Theme: Jesus is always in control.
This weeks lessons show us the first Lord’s Supper and the events surrounding it.
He answered, “He who has dipped his hand in the dish with me will betray me. The Son of Man goes as it is written of him, but woe to that man by whom the Son of Man is betrayed! It would have been better for that man if he had not been born.” Judas, who would betray him, answered, “Is it I, Rabbi?” He said to him, “You have said so.”
Now as they were eating, Jesus took bread, and after blessing it broke it and gave it to the disciples, and said, “Take, eat; this is my body.” And he took a cup, and when he had given thanks he gave it to them, saying,“Drink of it, all of you, for this is my blood of the covenant, which is poured out for many for the forgiveness of sins.
What are we to say about Judas? Only that his betrayal was predicted (vv. 20-25), which showed that Jesus was in control here as well as at other moments, and that Judas’ end is clearly stated as a warning.
J. C. Ryle wrote, “Judas Iscariot had the highest possible religious privileges. He was a chosen apostle and companion of Christ; he was an eyewitness of our Lord’s miracles and a hearer of his sermons; he lived in the society of the eleven apostles; he was a fellow-laborer with Peter, James and John… Not one of the eleven seems to have suspected him of hypocrisy. When our Lord said, ‘One of you shall betray me,’ no one said, ‘Is it Judas?’ Yet all this time his heart was never changed.”1
Remember this if you are playing fast and loose with your attachment to Jesus Christ. You can come to church, hear sound preaching, volunteer for Christian work, support Christian causes, even partake of the Lord’s Supper and still perish, if you are not truly born again. And perish Judas did! Judas is in hell today. Jesus’ words about Judas’ end teach plainly “that it is better never to live at all, than to live without faith and to die without grace,” as Bishop Ryle states it2 It is possible to be as close to Jesus as Judas was and be lost.

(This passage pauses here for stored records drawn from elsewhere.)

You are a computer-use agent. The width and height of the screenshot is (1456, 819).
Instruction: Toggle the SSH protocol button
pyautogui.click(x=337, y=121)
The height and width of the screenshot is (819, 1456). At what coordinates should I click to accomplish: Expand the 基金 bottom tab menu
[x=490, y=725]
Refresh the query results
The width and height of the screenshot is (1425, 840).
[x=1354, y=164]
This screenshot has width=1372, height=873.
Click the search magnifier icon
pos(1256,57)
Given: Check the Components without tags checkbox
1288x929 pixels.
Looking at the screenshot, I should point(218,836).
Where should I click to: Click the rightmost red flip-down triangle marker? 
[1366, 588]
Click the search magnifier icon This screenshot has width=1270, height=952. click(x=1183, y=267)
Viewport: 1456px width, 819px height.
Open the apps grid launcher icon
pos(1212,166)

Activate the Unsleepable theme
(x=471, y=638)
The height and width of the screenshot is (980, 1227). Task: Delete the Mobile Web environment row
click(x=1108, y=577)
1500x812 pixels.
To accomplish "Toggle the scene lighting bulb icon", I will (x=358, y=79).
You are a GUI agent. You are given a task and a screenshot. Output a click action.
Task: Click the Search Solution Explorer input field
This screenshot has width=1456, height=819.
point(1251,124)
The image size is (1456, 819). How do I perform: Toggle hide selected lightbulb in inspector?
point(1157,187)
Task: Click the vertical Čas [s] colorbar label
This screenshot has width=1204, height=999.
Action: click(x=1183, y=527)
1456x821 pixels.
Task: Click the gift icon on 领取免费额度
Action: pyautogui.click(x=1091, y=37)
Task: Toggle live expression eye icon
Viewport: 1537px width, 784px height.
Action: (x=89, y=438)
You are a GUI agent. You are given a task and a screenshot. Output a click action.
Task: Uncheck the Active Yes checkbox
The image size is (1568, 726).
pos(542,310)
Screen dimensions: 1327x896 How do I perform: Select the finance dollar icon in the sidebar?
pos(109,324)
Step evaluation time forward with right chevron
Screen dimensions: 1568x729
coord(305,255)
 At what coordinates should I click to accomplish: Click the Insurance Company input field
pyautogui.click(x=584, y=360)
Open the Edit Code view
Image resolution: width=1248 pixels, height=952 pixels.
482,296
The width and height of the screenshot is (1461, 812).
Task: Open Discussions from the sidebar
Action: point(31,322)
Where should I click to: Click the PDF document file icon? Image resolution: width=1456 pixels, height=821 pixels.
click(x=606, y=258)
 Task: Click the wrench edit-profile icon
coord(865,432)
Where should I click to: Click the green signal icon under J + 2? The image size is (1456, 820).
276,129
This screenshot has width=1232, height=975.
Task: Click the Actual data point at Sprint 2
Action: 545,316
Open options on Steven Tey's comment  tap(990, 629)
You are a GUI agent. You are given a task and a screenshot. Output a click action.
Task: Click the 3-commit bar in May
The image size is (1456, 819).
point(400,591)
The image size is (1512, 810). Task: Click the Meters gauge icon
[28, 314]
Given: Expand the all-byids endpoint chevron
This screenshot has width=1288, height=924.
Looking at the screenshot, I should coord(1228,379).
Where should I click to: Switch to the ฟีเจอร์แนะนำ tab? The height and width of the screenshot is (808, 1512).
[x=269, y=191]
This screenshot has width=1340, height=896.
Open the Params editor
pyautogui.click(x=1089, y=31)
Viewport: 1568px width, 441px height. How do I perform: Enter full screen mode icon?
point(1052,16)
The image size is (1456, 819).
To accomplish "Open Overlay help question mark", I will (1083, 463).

The heart of this passage is Jesus’ institution of the Lord’s Supper in verses 26-30. Jesus would probably have been following the ritual for the Passover. He may have blessed the bread with the familiar words: “Praise be to you, Yahweh, our God, King of the world, who brings forth bread from the earth.” But suddenly, as he finished the prayer, broke the bread, and began to distribute it around the table, he announced in words which were a sharp break from all that was familiar: “This is my body” (v. 26).
These words were remembered accurately, for they occur in each of the first three gospels as well as in 1 Corinthians 11. Yet no words in the entire Bible have been fought over more fiercely than these four. There are four main interpretations.
1. Transubstantiation. This is the view of Roman Catholicism which holds that the substance of the bread (but not its accidents) is literally changed into the substance of the body of Jesus Christ. This means that the priests literally handle Christ’s body and that the mass is a literal reenactment of Christ’s sacrifice. The difference between “substance” and “accidents” comes from Aristotle whose philosophy governed the thought of the Middle Ages.
2. Consubstantiation. This was Martin Luther’s view, not that the substance of the bread is changed into the substance of the body of Christ but that the unchanged substance of the bread is united with the substance of Christ’s body. Luther knew that the bread is unchanged, but he wanted to preserve a literal understanding of Jesus’ words: Hoc est corpus meus. The Reformed and Lutheran churches parted over this understanding.
3. A mere remembrance. This was the view of Ulrich Zwingli. It is held today by most Baptists. It views the sacrament through the words do this in remembrance of me (1 Corinthians 11:24). It sees it as a memorial only.
4. A spiritual presence. John Calvin’s view became the theology of Presbyterians, Methodists, and most Episcopalians. It holds that Jesus is truly present in the communion service, but that he is present spiritually, not in a physical way. This means that the blessing of the communion service is a real blessing linked to the observance of the sacrament, but it is to be received by faith as all other spiritual blessings are. There is nothing automatic or mechanical about its observance.
1 John Charles Ryle, Expository Thoughts on the Gospels: St. Matthew (Cambridge: James Clarke Co, 1974), p. 351.
2 John Charles Ryle, St. Matthew, p. 353.
Why did Jesus mention his betrayal?
What are the four interpretations of Jesus’ words, This is my body?
It is possible to be as close to Jesus as Judas was and be lost.